Las Vegas Sun

June 15, 2024

Vegas-based historical group branching out to north

ELKO  — A non-profit historic preservation group has recently added several northern Nevada projects to its portfolio, including a Basque hotel in Elko and a hotel-casino in Wells.

“We started out of Las Vegas with just me in my back bedroom at a desk,” said Heidi Swank, executive director of Nevada Preservation Foundation, which she created in 2013.

“One day I decided I was a nonprofit. Now we have four staff in Vegas and our new intern, Shaela Zaga, with Great Basin College," she told the Elko Daily Free Press.

Swank said the group helps people decide what they would like to do with their historic buildings and find the path to get there.

“We give advice and do fundraising (around projects),” Swank said, mentioning a project in Virginia City restoring St. Paul the Prospector church. “When they came to us they had two federal grants.

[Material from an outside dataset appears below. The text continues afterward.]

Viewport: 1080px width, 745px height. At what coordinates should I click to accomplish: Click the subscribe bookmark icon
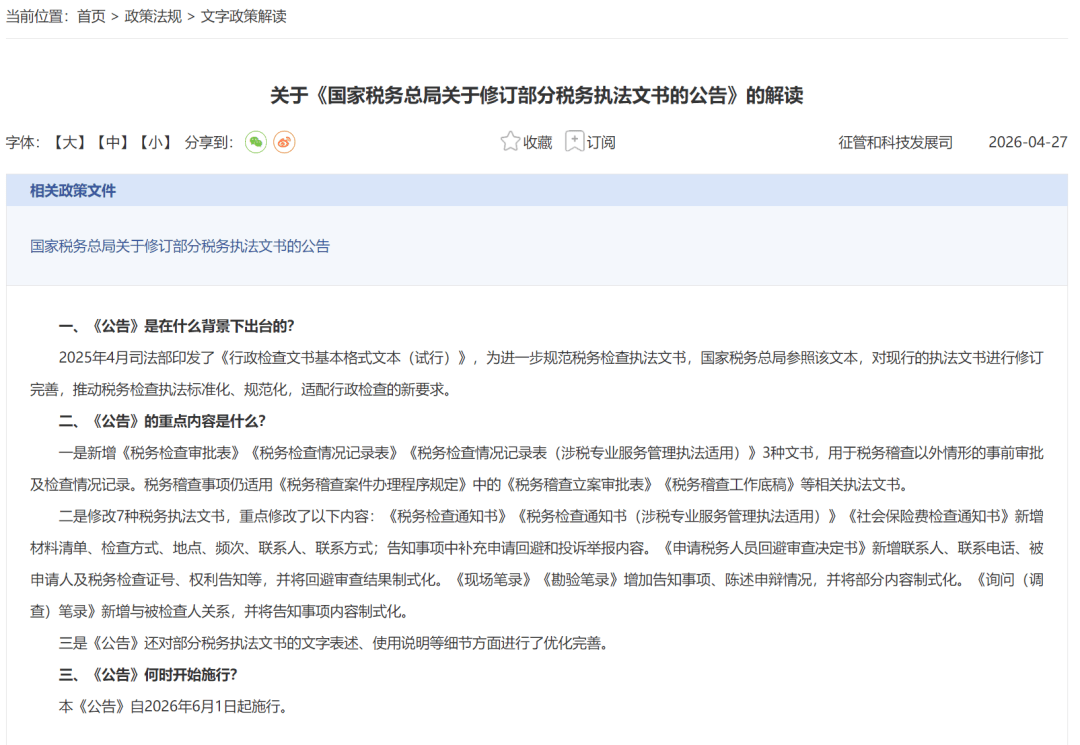click(574, 141)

We are administering those grants and we got them an additional grant."

“We are launching a fundraising campaign this fall. In total this will be about $1 million for this one restoration of St. Paul the Prospector," she said. "We think of ourselves as ‘the old building troubleshooters.’”

Besides historic preservation, the nonprofit also works to promote tourism in Nevada communities.

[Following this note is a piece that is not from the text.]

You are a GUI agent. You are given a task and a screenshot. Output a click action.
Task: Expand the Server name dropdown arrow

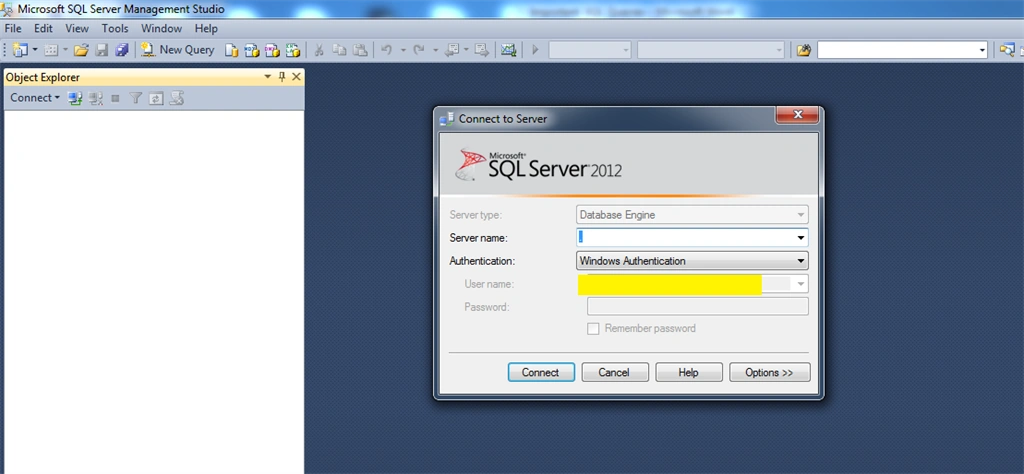point(801,238)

Zaga, who plans to graduate from Great Basin College in 2021 and hopes to teach history in the region, is a third-generation Elko resident of Basque ancestry. She also works at The Star Hotel and is creating live tours of the upper level of the building, which was a traditional Basque boarding house. She said her great-grandmother was born upstairs.

Zaga hopes to be able to hold the tours in December. Through Nevada Preservation Foundation she also is documenting homes in Elko to create a concise source of local information.

“I’ve created a little map of the homes I have been logging," she said. “It’s a big project and I am still learning how to figure out the different architecture and materials used and styles.”

Swank said it’s the sort of information that must be gathered before a neighborhood could be designated an historic district.

Zaga said eventually the organization may want to put together historical home tours.

Besides Elko, Swank and other members of the foundation are working on other projects in northeastern Nevada, including a building in Battle Mountain and the El Rancho Hotel and Casino in Wells.

According to the foundation’s website, The El Rancho is located in the heart of what historians define as “Nevada’s Northeastern Frontier.” The building survived a 6.0 earthquake in 2008. It remains one of the last historic hotel-casino buildings in the community.

The hotel was built in 1949 by Italian immigrant and entrepreneur Leo Quilici. It was the first hotel in Wells to utilize structural steel construction and electricity. Ranching and railroad work in the region brought workers into Wells on weekends, and the El Rancho was a popular destination for gatherings.

“We are getting the El Rancho on the National Register of Historic Places,” Swank said. “It is so lovely to see it come back. We have also been providing the city with advice on sourcing materials and what should be kept, what can be let go. The big thing there is we needed to remove the portico off the front of the building in order to get on the National Register.”